··· Page extract ···

Although cybercriminals employ a range of phishing methods to attempt to gain access to a business’ sensitive data, one growing trend is payroll diversion fraud, which uses business email compromise (BEC) to redirect employee direct deposits to an account owned by the cybercriminal.
In this article, we’ll explore the different phishing attacks your business and employees should be prepared for, and how to safeguard your business against payroll diversion scams that could lead to financial loss or reputational damage.
Overview of Phishing Scams & How They Work
The range of phishing scams cybercriminals use is ever-evolving, whether it’s “spear phishing” that targets individual employees (including payroll personnel), SMS attacks that contain links with malware, or “whaling” scams that generally target executives. In each case, cybercriminals use social engineering tactics that are meant to induce a sense of urgency or concern that leads to reactive behavior – clicking a link to address an apparent issue, surrendering sensitive information to help a fellow employee, etc.
Payroll diversion scams typically use business email compromise (BEC) to compel payroll personnel to change a real employee’s direct deposit information. Normally, this begins with the cybercriminal researching a business to locate a specific employee to mimic and a specific employee to contact within the payroll department. Once the cybercriminal creates a fake “lookalike” email address or hacks the business’ email domain to commandeer a real account, they send an email to payroll or HR requesting a change to their direct deposit information.
Often, the subject line of the email is sensible and the full name of the actual employee is present. The content of the email is usually coherent and reasonable, but there will likely be a tone of urgency that suggests the need for swift action from the payroll employee. Whether the sender asks for a direct deposit change to be “effective immediately,” or they claim the update is “necessary to pay monthly bills” (or something similar), the cybercriminal’s end goal is to apply psychological pressure on the recipient so they make the request change reactively out of a sense of obligation, empathy, or concern.
Unfortunately, if a payroll employee then takes the steps necessary to divert funds to the new account, the funds that are deposited to the cybercriminal’s account will be promptly redirected to other accounts to prevent tracing.
Prevention Best Practices
Fortunately, there are a range of tools and processes your business can use to prevent cybercriminals from conducting successful payroll phishing scams.

··· Provided information ···

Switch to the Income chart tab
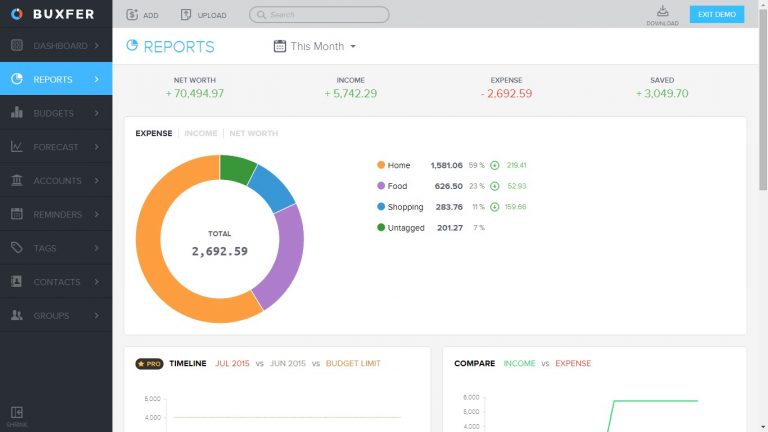Screen dimensions: 768x432 pyautogui.click(x=200, y=133)
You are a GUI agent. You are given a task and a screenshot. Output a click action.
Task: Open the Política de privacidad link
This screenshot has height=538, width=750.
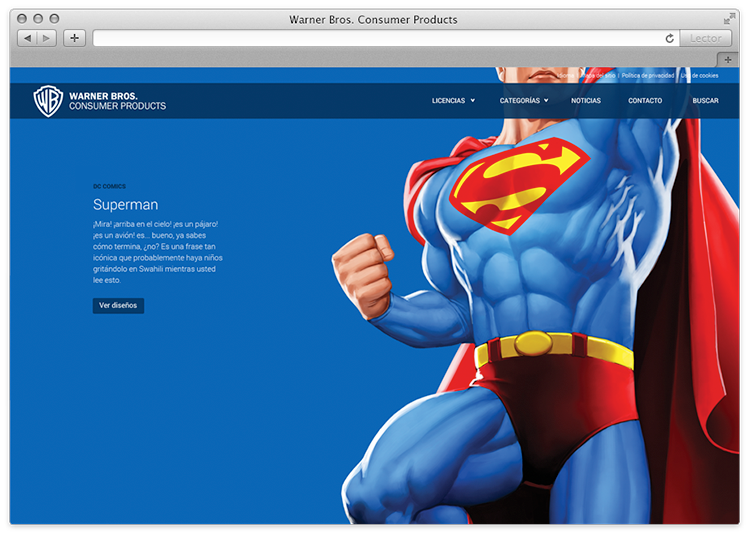649,76
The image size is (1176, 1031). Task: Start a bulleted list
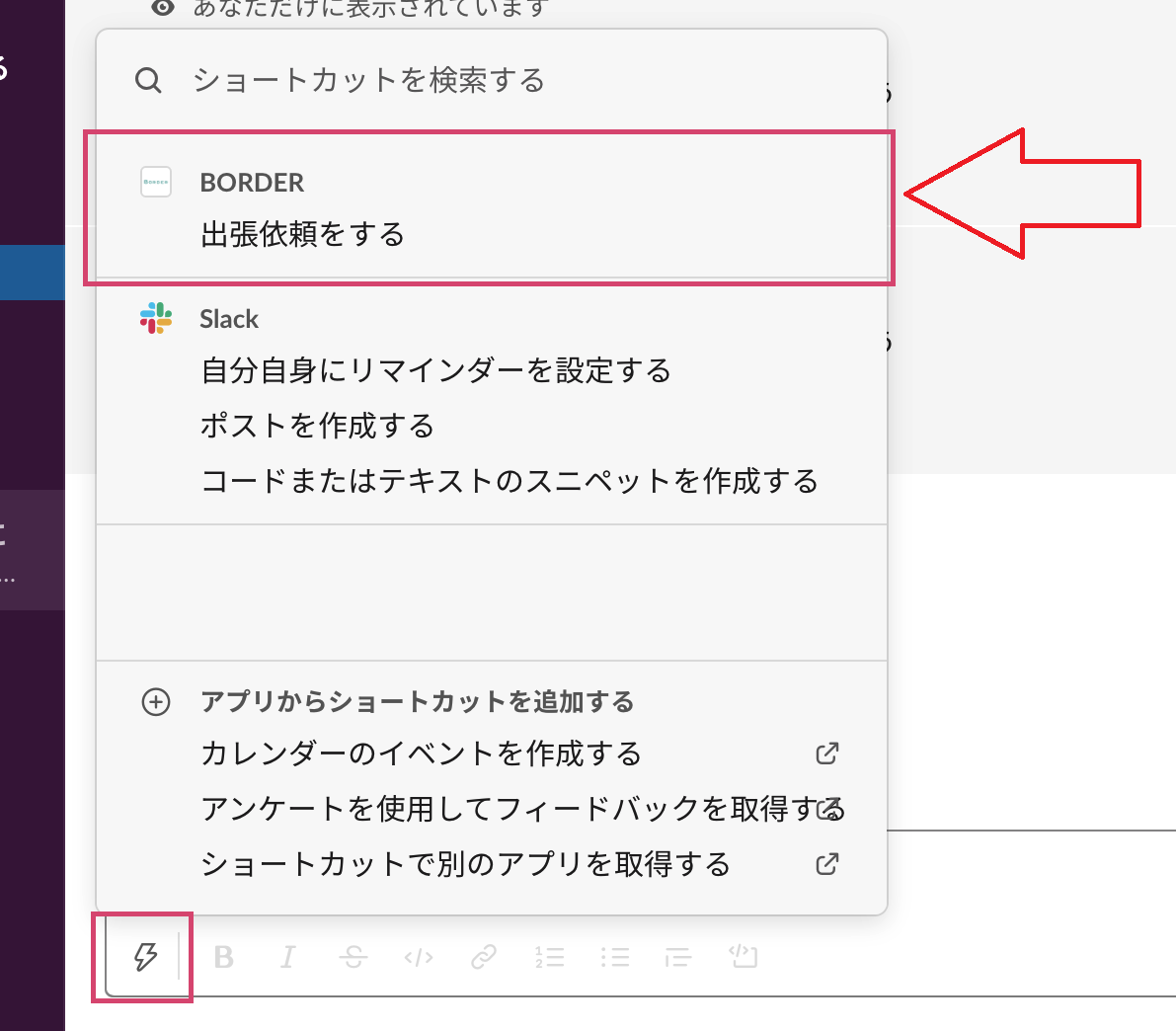point(615,958)
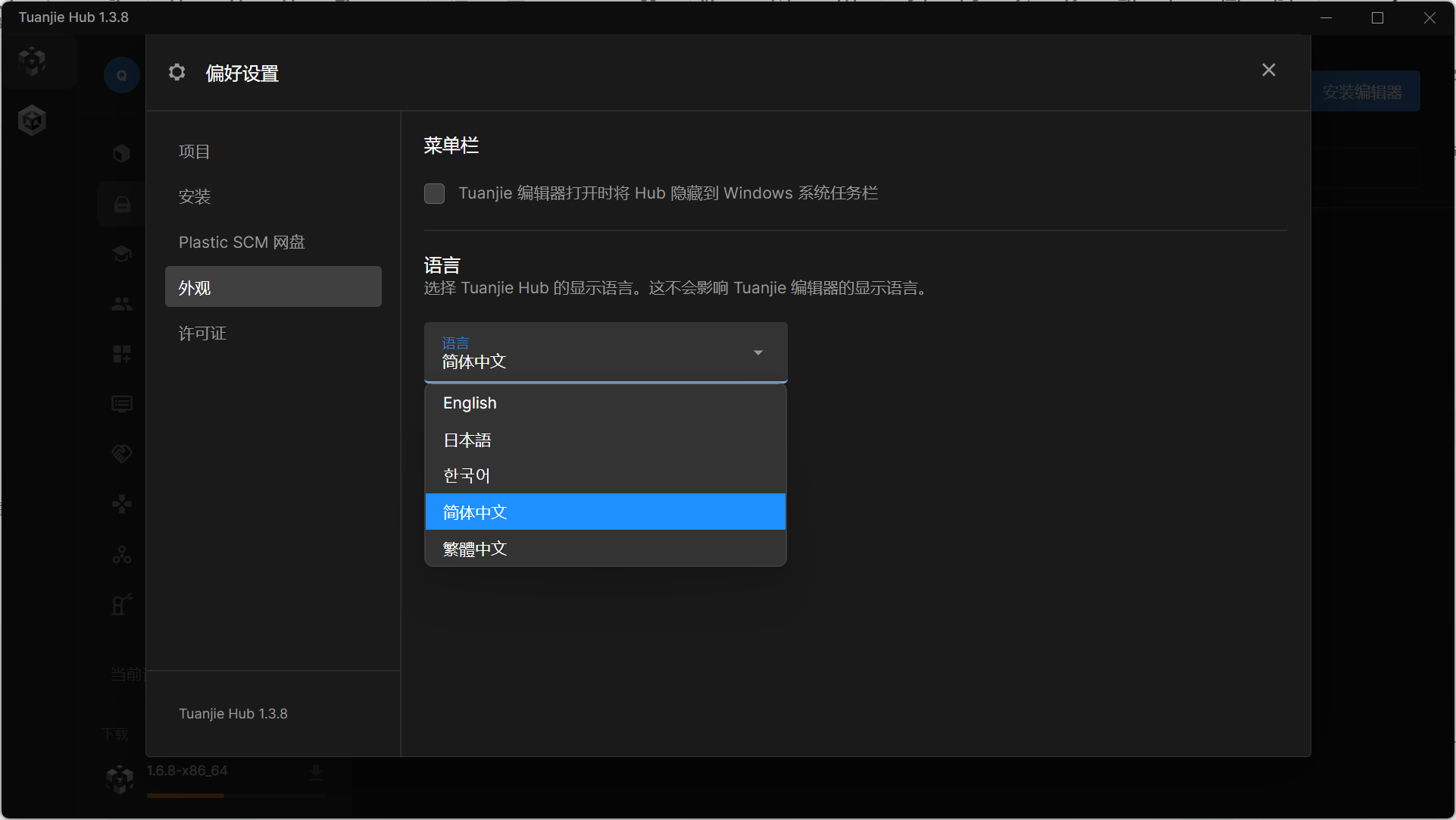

···

● Written problem: According to the article on payroll diversion fraud, what happens to funds once they are deposited into the cybercriminal's account?

● Answer below: They are promptly redirected to other accounts to prevent tracing.